Pro-independence parties are projected to defend their majority in the Catalan parliament on Sunday, but the regional branch of Spain’s ruling Socialist Party could place first in the election.
The Catalan Socialists, led by former health minister Salvador Illa, who resigned from Prime Minister Pedro Sánchez’ cabinet two weeks ago to campaign, are polling at 21-23 percent, up from 14 percent in the last regional election and 20.5 percent in the last national election.
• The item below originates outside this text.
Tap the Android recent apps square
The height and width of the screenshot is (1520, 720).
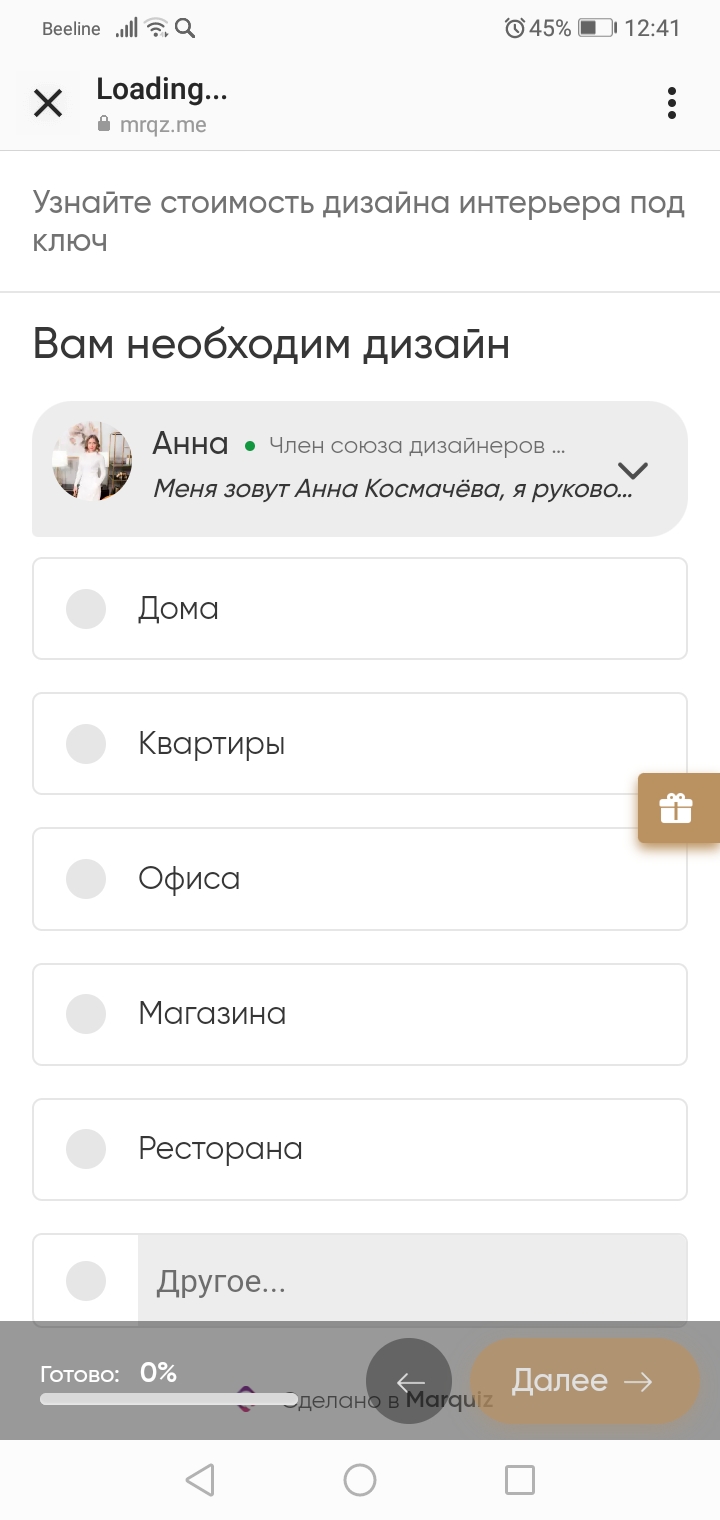click(520, 1479)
The Socialists and their allies in the far-left Podemos (We Can), who have 6-8 percent support, oppose Catalan independence but do want to give the region more autonomy. Although talks about transferring more power to Barcelona are still on hold due to the coronavirus pandemic.
Separatists
The delay has divided the separatists. The Republican Left still believes in negotiations with Sánchez. The center-right Together for Catalonia insists the social democrat is no better than his conservative predecessor, Mariano Rajoy, who refused to even hear out Catalan demands and sent in riot police when the region tried to vote on independence in 2017. Led by the former regional president, Carles Puigdemont, who lives in self-imposed exile in Belgium, the party calls for unilateral secession from Spain.
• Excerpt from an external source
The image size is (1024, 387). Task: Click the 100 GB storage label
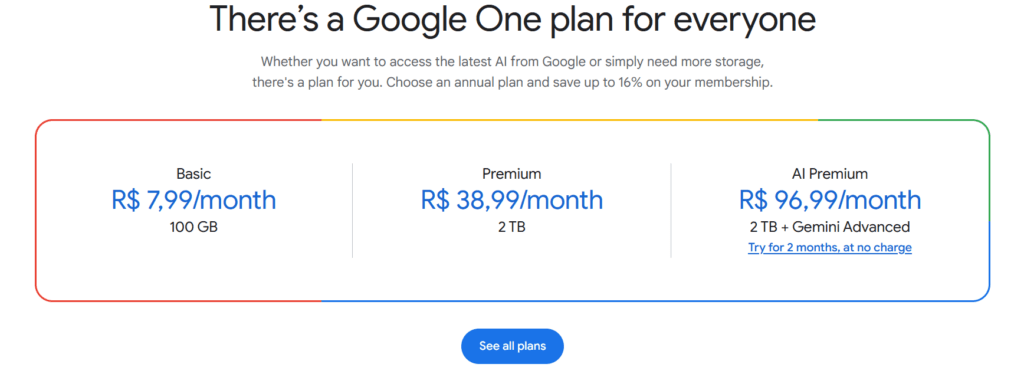194,228
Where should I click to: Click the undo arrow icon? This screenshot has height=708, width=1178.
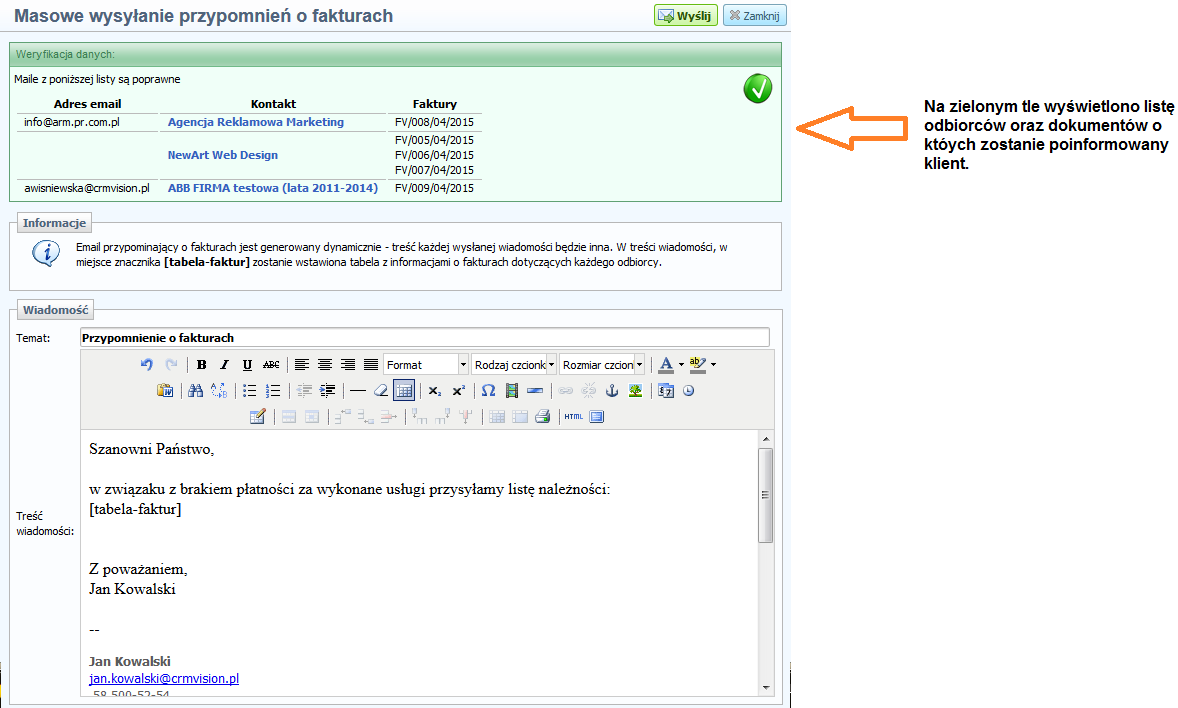tap(147, 365)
The Republican Left and Together for Catalonia are polling at 19-22 percent each. Support for the anticapitalist Popular Unity Candidacy (CUP) is stable at 5-6 percent; enough to give the separatists another majority.
Unionists
On the other side of the political spectrum, support for the liberal-nationalist Citizens has collapsed from 25 percent in the last regional election to 8-10 percent in recent surveys.
Rajoy’s People’s Party is deeply unpopular in Catalonia and polling at 3-5 percent.
The far-right Vox (Voice), which wants to revoke Catalan home rule, would take another 5-6 percent, giving unionists opposed to (more) autonomy barely 20 percent support altogether.